Key Question to Ask Yourself:

How does the dream or hallucination twist add value to the story or character development?

  • Think about what the dream reveals about the character’s desires, fears, or struggles.
  • It’s crucial that the dream isn’t just a trick to surprise readers, but instead, it should offer insight or a meaningful lesson that impacts the character’s real life. This helps avoid the twist feeling like a disappointment or a cop-out.

9. Flashback Twist

A flashback reveals significant information that changes the understanding of the present.

Example: In The Girl on the Train, Rachel’s flashbacks reveal key details about the night Megan went missing.
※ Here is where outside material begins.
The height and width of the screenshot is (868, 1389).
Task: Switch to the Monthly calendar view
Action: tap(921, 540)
Unique twist idea: In “The Lost Love,” Emma can’t remember her past love due to an accident. Through flashbacks, she discovers that her current rival in business was once her closest friend and lover. This revelation rekindles their relationship and changes their competitive dynamic.
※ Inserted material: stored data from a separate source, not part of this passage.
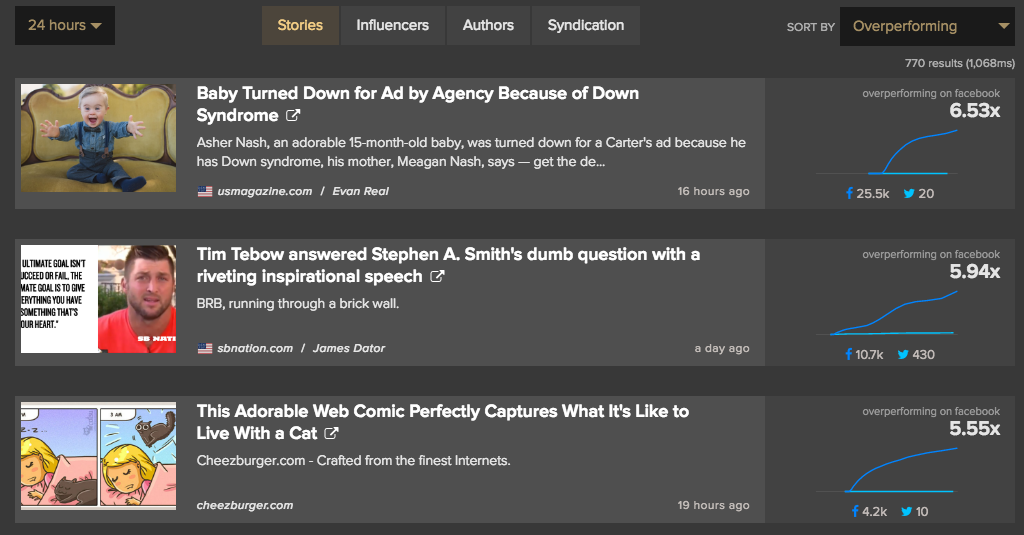Image resolution: width=1024 pixels, height=535 pixels.
Task: Expand the 24 hours time range dropdown
Action: 64,25
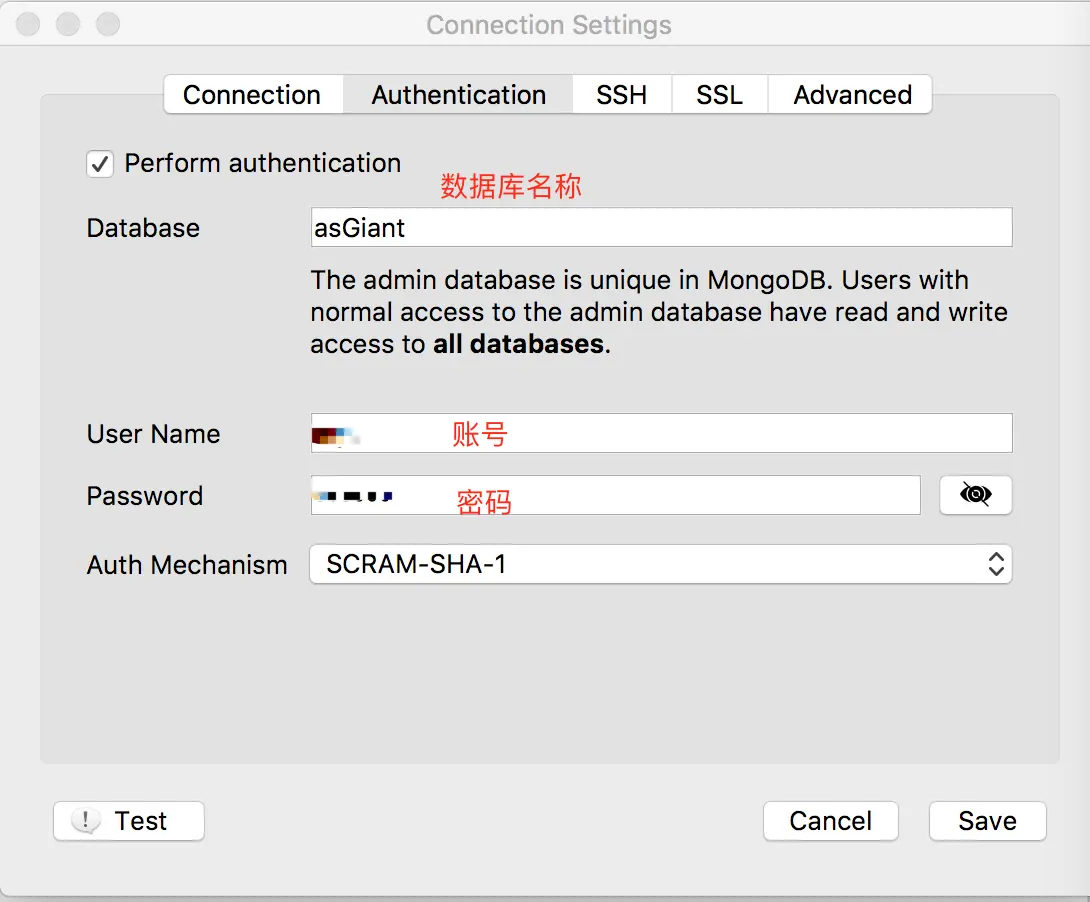The height and width of the screenshot is (902, 1090).
Task: Test the connection
Action: (x=129, y=821)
Unique twist idea: “The Secret of Maple Street” follows a group of kids who believe their neighbor, Mr. Larson, is a villain. Flashbacks show Mr. Larson’s past as a kind-hearted scientist whose invention was stolen and used for evil. The kids then help him reclaim his invention and clear his name.
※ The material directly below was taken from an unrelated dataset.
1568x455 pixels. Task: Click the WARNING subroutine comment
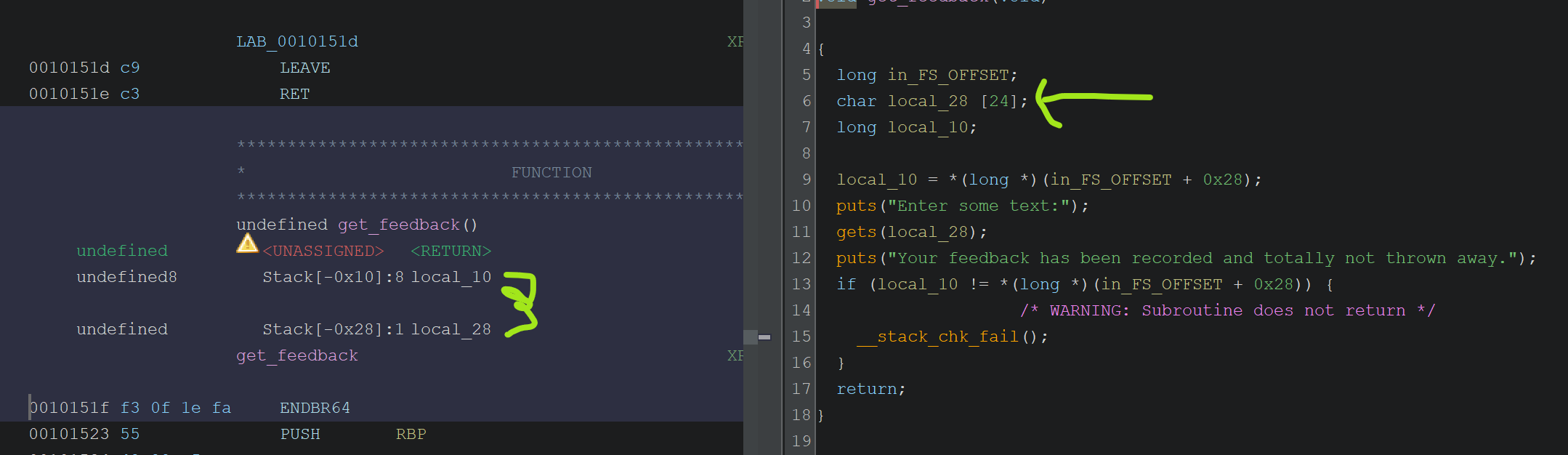pyautogui.click(x=1226, y=310)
Key Question to Ask Yourself:

How does the information revealed in the flashback fundamentally change the story or the characters’ understanding of their situation?

  • Consider what new, important details the flashback uncovers. Does it change how characters see each other or themselves?
  • It’s important that the flashback not just add information, but also shifts the story’s direction or the characters’ perspectives in a significant way. This makes the twist impactful to the overall story.

10. Prophecy Misinterpretation

A prophecy comes true, but not in the way characters expected.

Example: In Macbeth, Macbeth misinterprets the witches’ prophecies to his downfall.

Unique twist idea: In “The Cursed Crown,” a prophecy claims that the king’s successor will bring the kingdom to its knees. The king, fearing his son, exiles him. Years later, the kingdom falls due to the king’s paranoia, realizing the prophecy meant that denying the rightful heir, not the heir himself, would cause the kingdom’s downfall.

Unique twist idea: “The Warrior’s Path” revolves around a prophecy that a great warrior will fall, leading many to believe this hero will be defeated in battle. However, the warrior ‘falls’ in love, choosing a peaceful life over fighting. His decision to lay down arms brings an unexpected end to the war, thus fulfilling the prophecy.

Key Question to Ask Yourself:

How can the prophecy’s true meaning be hidden yet logical, leading to a revelation that is surprising but still makes sense?

  • Think about how to write the prophecy so it’s open to misinterpretation but, in hindsight, fits perfectly with the actual outcome.
  • It’s important that the twist feels clever and satisfying, not just a random surprise. The prophecy should be clear enough to guide the story but ambiguous enough to allow for the unexpected fulfillment.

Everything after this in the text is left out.